I reported for duty at the principal’s office on July 15, 2010. My item as national teacher was still due for August, so I was asked by the principal to be a volunteer teacher while waiting for my official appointment.
Volunteer teaching meant teaching without pay, but it was an opportunity for me to get know my would-be co-teachers, the school staff and also to get familiar with the duties and responsibilities of a public school teacher.
Looking back from what I have expected then, I thought my daily working routine would be: reporting in the morning, teach the prescribed number of minutes, and then go home at four in the afternoon—easy enough, but I was wrong. I found out that teaching required sacrifice which according to my veteran co-teachers would sometime even required giving the time you reserved for your family. They were right.
I taught grade five pupils for a month before I was transferred to grade six.
It seemed like it was just few days ago because I still did not know some of my co- teachers by name though I knew all of them by face, but, also, somehow it felt like it had been years because I already felt at home especially in grade six--it’s the camaraderie. My co-teachers have shared a lot of wisdom and experiences with me that somehow I felt I had been with them for a long time.

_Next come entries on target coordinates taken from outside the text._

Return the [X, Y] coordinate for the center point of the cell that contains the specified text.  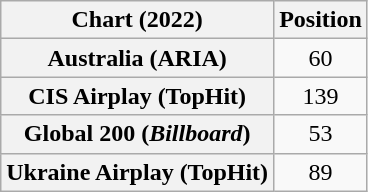
Chart (2022) [138, 20]
Ukraine Airplay (TopHit) [138, 172]
CIS Airplay (TopHit) [138, 96]
60 [321, 58]
Australia (ARIA) [138, 58]
Global 200 (Billboard) [138, 134]
53 [321, 134]
Position [321, 20]
139 [321, 96]
89 [321, 172]
From the cell containing the given text, extract its center point as (x, y) coordinate. 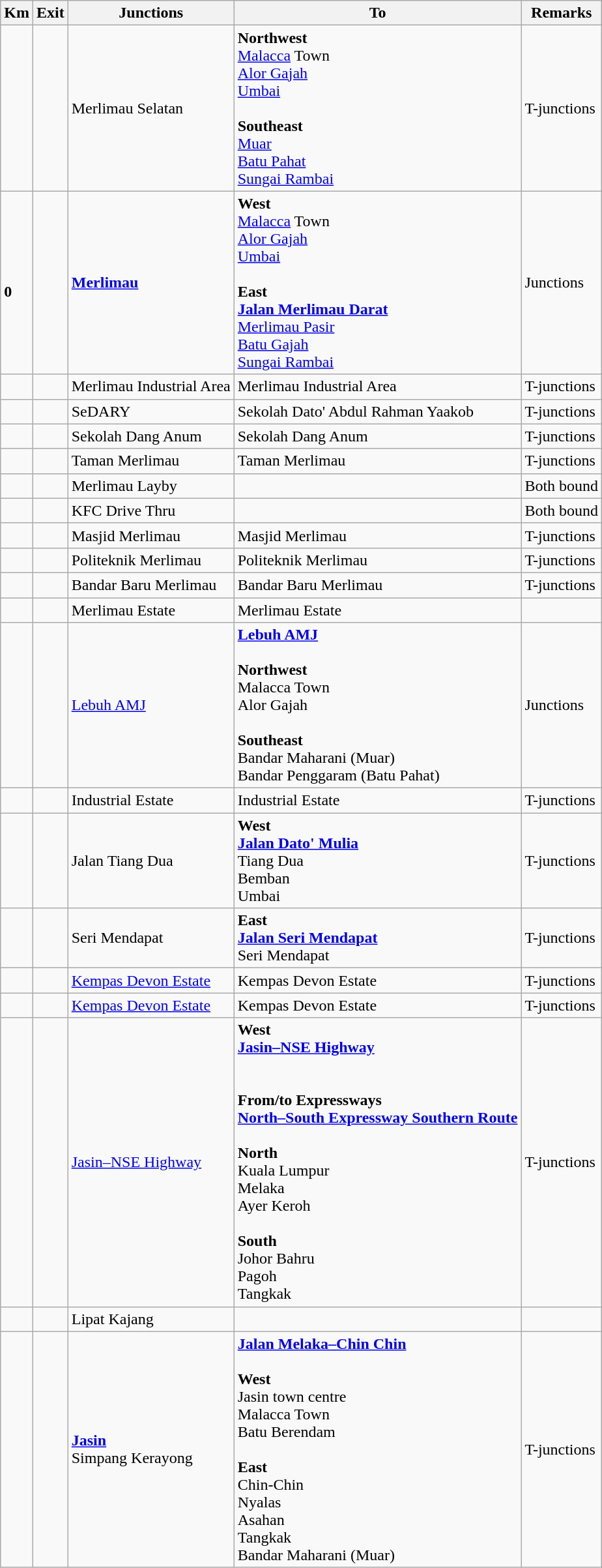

The stories these veteran teachers shared were not just stories; they were also history of the school and the community. Their stories showed the changes that slowly happened in the school, in the department, changes in the children’s behavior even the changes in the philosophies of the teachers as the years passed by.
There were also anecdotes about principals, supervisors and co-teachers, and even ghost stories about a particular room and legends about the place where the school stood. I love stories and history, so I enjoyed listening to them.
Many of my co-teachers were Master Teachers who were about to retire, but as long as these MTs were still here, I would enjoy their teasings, their hollerings, their sandwiches, biscuits, coffees and most of all their stories—there’s practical knowledge and wisdom in them.